Problem:
What do the lines from the one containing "Task: Click the blue info callout icon" through the end of the entries say? Quote them exactly, and only them.

The data:
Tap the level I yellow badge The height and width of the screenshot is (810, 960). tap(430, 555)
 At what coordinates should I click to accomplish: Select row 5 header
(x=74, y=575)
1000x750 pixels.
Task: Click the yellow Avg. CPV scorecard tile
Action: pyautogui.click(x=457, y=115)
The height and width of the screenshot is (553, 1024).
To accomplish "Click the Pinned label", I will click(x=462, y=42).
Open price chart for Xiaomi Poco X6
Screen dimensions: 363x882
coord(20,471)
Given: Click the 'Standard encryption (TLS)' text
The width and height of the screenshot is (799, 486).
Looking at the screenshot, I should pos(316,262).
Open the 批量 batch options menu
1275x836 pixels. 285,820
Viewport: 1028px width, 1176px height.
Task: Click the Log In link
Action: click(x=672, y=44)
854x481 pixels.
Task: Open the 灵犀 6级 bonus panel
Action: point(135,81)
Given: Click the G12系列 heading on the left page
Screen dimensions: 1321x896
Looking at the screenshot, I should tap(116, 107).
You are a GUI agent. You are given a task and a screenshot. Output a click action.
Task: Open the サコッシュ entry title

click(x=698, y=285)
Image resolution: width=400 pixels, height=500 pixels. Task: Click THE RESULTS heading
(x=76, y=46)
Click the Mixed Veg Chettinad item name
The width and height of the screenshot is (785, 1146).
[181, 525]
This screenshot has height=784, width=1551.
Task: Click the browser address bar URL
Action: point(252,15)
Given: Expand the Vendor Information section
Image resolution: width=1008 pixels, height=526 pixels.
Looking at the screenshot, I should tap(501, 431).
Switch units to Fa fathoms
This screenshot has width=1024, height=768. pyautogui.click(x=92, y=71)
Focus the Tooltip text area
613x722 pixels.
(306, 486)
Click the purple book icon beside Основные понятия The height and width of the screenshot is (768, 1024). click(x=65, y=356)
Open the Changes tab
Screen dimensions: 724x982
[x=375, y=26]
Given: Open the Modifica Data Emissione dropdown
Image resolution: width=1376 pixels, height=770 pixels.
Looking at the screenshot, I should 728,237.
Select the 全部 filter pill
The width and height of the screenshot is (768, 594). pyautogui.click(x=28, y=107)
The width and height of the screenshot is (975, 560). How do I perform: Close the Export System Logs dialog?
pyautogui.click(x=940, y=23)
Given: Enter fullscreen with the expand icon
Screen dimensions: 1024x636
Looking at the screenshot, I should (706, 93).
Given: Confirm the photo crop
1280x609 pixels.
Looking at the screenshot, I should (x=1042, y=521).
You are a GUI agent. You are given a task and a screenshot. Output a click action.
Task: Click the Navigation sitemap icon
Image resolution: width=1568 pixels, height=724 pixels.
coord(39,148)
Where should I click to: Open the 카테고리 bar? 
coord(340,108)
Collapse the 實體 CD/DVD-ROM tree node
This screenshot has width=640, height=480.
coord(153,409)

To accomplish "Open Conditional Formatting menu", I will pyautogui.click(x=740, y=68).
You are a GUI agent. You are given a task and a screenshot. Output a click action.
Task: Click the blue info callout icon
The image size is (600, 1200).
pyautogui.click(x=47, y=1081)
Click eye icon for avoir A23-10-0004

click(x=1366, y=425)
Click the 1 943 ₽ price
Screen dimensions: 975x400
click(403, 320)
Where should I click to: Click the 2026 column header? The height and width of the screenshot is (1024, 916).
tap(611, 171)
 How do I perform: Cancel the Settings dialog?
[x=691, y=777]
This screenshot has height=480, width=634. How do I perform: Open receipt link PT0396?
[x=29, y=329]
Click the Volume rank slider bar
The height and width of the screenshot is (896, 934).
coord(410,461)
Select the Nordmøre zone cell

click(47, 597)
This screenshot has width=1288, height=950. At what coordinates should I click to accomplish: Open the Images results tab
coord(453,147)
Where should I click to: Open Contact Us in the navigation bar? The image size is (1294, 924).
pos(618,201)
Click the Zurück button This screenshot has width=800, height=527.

Finished exercise:
Task: Click the blue info callout icon
The image size is (600, 1200).
pyautogui.click(x=47, y=1081)
Click eye icon for avoir A23-10-0004

click(x=1366, y=425)
Click the 1 943 ₽ price
Screen dimensions: 975x400
click(403, 320)
Where should I click to: Click the 2026 column header? The height and width of the screenshot is (1024, 916).
tap(611, 171)
 How do I perform: Cancel the Settings dialog?
[x=691, y=777]
This screenshot has height=480, width=634. How do I perform: Open receipt link PT0396?
[x=29, y=329]
Click the Volume rank slider bar
The height and width of the screenshot is (896, 934).
coord(410,461)
Select the Nordmøre zone cell

click(47, 597)
This screenshot has width=1288, height=950. At what coordinates should I click to accomplish: Open the Images results tab
coord(453,147)
Where should I click to: Open Contact Us in the navigation bar? The image size is (1294, 924).
pos(618,201)
Click the Zurück button This screenshot has width=800, height=527.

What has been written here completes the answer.